The Animal Crossing Town Formula Works

You might feel obligated to make every stop on your PC’s grand adventure a place full of history and depth. Don’t. Sometimes, your players just need a place to rest and you just need a place to get this side-plot involving the new Griffin miniature you bought up and running.

The best way to get your town going is also the way the formula for how the game starts you off: Name + Two Shops and an Inn + Reason We’re Here + Three-to-Five Named NPCs = Town.



























Note that this formula is horribly inaccurate for real-life settings… Then again, I used to live in the deep South, so maybe I’m onto something.

First, pick a name for your town. Please be a bit more creative than me but honestly, no one cares if you call it Plant + Ville. Then, put in two shops - One should be one your characters could play around in, like a haberdashery or something silly and the other one should let the players get stuff they need. Note how I said need and not want. Next, why are they stopping here? Finally, throw together some people who matter. Boom. You have a town.

Let’s try it out: Our town will be called Rosemary. It features a florist, a general store, and an Inn. We’re here to meet our Halfling Rogue’s ex-wife. The town includes the boisterous mayor known as Grendel, the shy medic Snake, and the grumpy innkeeper Barnabus. There: We now have a fully realized town that you can plop into your map that won’t feel like a ghost town.

Give Them Distractions

Ever use a laser pointer on a cat? Well, bad news buddy: Fishing in video games is the laser pointer and you’re the catnip addled ball of fuzz that’ll waste however many hours trying to catch The Perfect Fish. This is not a bad thing.

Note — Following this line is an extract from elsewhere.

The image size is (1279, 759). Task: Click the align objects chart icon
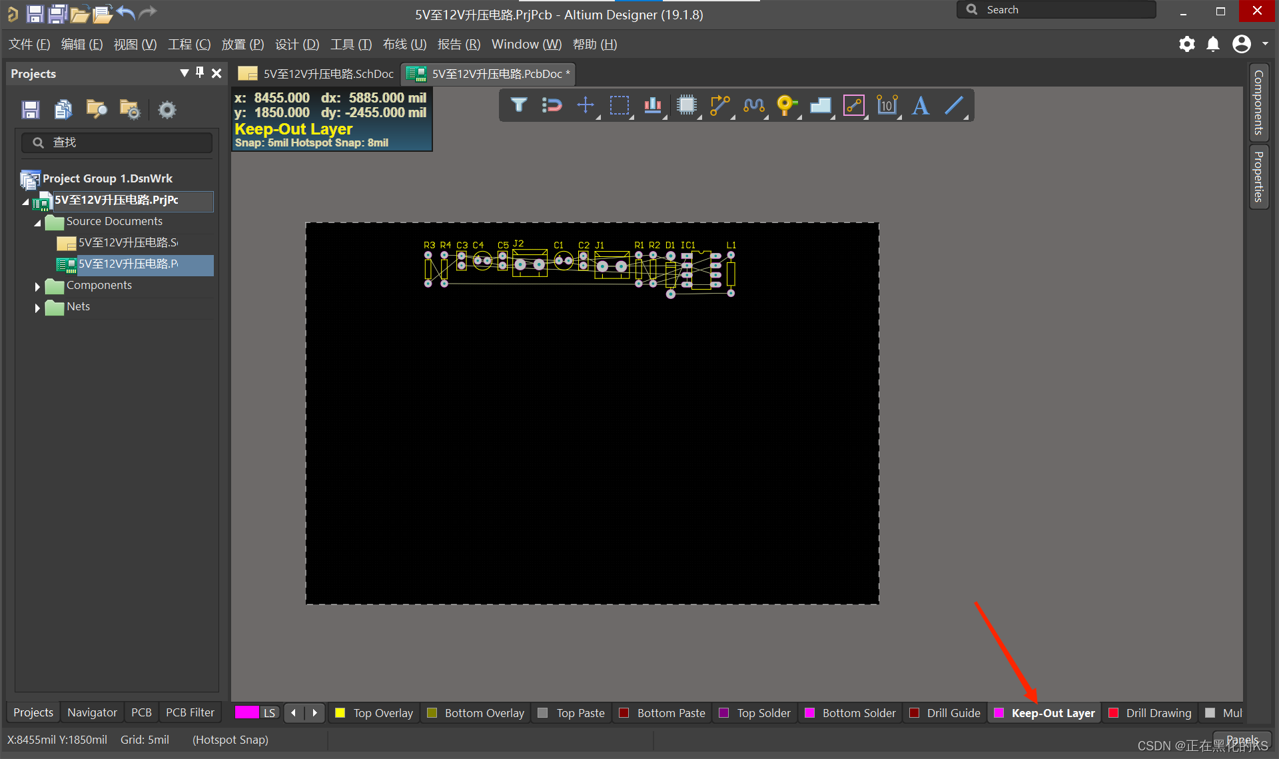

When running tabletop games in general, you have to be comfortable with the idea that players will inevitably “waste time.” Aabria Iyengar famously had an episode of he show on Saving Throw Show Pirates of Saltbay that was literally her players goofing off at a hot spring talking about their feelings. Note: It was freaking magical. Your players like the little weird moments that they create, so why not nurture that by making - and I’m totally going to copyright this - Microquests?

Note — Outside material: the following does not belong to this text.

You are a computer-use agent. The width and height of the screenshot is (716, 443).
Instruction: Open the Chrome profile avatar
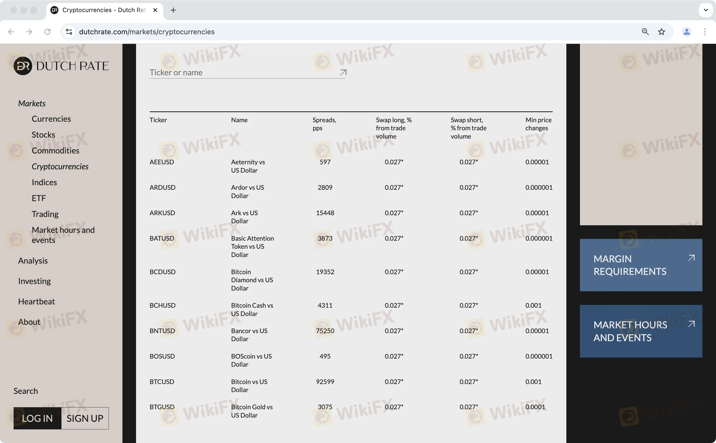686,32
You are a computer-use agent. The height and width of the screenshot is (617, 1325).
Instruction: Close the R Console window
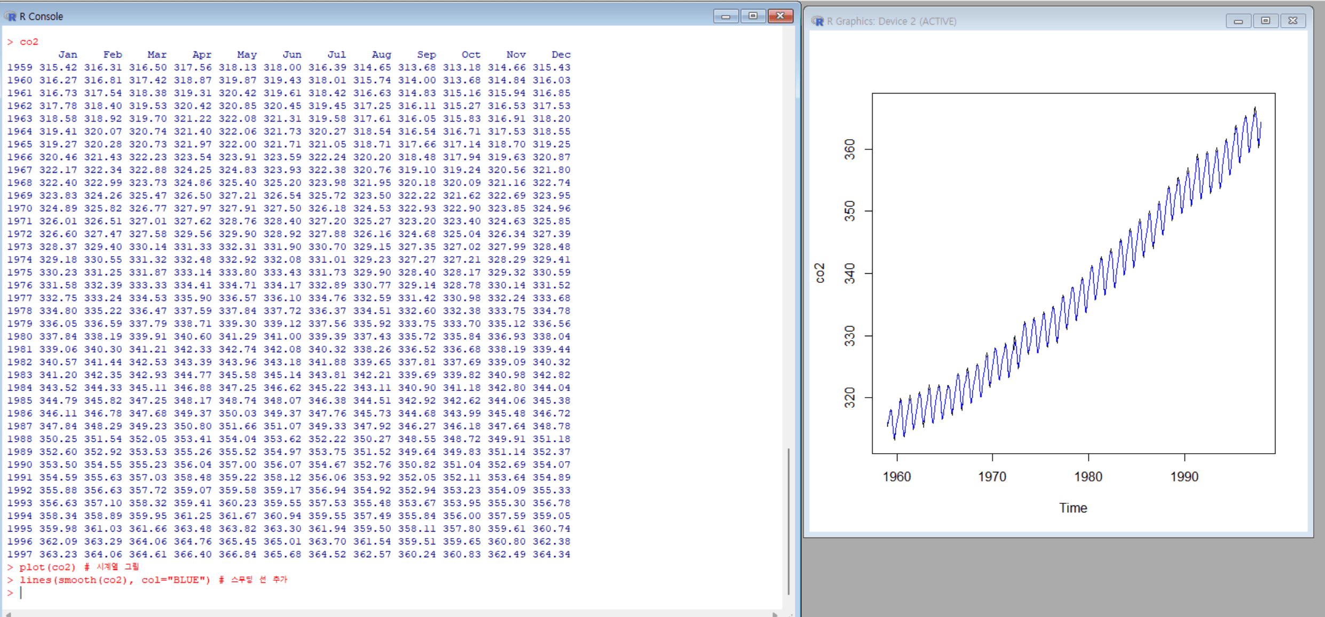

Have a person in town who collects rare bugs and see if they’ll go on a hunt for them. Give them an opportunity to craft clothes and accessories that have no mechanical benefit but are entirely theirs! You have lots of options to let your players decompress which can be great in more intense or long-running campaigns.


























Image via GamingBolt







For over twenty years Animal Crossing has encouraged players to take it slow and just enjoy it at their own pace, and for almost fifty years we’ve had games about adventure and conquest. By finding a happy medium you can make the heights of your games feel truly epic, and make the parts of the game you would have once skipped absolutely memorable.